- The exercise: In the items below, format the lines from the one containing "Given: Sort by" up to and including the one containing "This screenshot has width=1456, height=819." as a JSON list of strings, one string per line, with blank lines left out.

- Data excerpts:

__________________________________________________

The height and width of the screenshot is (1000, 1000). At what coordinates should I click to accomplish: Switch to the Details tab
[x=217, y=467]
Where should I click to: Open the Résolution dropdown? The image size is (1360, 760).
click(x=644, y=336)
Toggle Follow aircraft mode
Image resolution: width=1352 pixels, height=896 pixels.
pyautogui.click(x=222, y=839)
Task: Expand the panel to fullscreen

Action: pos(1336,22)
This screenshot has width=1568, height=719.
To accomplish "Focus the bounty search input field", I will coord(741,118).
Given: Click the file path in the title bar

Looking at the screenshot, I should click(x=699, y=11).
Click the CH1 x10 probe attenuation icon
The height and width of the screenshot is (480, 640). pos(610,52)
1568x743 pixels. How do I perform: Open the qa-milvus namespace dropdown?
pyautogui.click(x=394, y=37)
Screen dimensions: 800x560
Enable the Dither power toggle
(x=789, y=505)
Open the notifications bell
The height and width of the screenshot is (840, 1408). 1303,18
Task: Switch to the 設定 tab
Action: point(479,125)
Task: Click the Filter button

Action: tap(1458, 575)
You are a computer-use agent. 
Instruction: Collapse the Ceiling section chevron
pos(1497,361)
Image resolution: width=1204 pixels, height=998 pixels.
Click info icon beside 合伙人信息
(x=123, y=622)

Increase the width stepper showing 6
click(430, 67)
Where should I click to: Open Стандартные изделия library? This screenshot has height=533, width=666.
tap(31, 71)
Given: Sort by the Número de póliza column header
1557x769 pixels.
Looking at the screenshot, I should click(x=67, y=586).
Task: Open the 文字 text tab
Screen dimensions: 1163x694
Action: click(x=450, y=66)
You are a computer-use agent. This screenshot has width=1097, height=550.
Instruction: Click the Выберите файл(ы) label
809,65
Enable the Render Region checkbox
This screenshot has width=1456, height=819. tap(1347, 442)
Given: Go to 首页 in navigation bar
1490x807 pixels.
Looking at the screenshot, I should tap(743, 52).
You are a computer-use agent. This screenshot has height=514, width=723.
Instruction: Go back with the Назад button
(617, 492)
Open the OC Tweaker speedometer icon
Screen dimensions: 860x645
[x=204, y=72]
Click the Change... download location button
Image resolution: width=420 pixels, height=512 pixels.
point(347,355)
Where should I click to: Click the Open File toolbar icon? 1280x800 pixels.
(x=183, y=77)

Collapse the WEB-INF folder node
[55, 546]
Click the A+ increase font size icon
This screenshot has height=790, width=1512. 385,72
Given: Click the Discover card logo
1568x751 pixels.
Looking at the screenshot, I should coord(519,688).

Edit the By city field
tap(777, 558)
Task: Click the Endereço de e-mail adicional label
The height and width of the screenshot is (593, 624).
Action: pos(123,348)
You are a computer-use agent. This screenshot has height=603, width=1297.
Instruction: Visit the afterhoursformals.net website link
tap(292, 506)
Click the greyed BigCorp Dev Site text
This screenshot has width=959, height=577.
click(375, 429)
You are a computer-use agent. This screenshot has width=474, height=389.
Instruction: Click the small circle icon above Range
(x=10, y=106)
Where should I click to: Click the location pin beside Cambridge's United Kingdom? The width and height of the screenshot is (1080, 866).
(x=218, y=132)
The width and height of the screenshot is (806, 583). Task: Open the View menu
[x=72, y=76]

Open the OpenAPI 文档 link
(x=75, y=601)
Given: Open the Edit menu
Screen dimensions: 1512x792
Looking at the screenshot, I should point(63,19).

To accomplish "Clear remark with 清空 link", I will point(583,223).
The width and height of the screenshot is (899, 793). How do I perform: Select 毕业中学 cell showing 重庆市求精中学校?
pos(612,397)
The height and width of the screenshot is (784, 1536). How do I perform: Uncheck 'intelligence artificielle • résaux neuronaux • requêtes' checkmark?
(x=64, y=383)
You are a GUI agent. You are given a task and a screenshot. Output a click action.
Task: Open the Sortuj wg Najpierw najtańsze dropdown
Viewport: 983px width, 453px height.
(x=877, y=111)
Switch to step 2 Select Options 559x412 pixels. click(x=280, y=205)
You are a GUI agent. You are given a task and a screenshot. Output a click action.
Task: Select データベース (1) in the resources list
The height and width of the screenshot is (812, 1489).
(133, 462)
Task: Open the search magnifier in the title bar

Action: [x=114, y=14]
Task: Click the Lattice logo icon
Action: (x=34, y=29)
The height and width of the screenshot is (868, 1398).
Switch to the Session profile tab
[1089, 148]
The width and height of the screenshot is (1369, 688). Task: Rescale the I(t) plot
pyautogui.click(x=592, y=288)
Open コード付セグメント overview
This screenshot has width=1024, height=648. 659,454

__________________________________________________

- Task output:
[
  "Given: Sort by the Número de póliza column header",
  "1557x769 pixels.",
  "Looking at the screenshot, I should click(x=67, y=586).",
  "Task: Open the 文字 text tab",
  "Screen dimensions: 1163x694",
  "Action: click(x=450, y=66)",
  "You are a computer-use agent. This screenshot has width=1097, height=550.",
  "Instruction: Click the Выберите файл(ы) label",
  "809,65",
  "Enable the Render Region checkbox",
  "This screenshot has width=1456, height=819. tap(1347, 442)"
]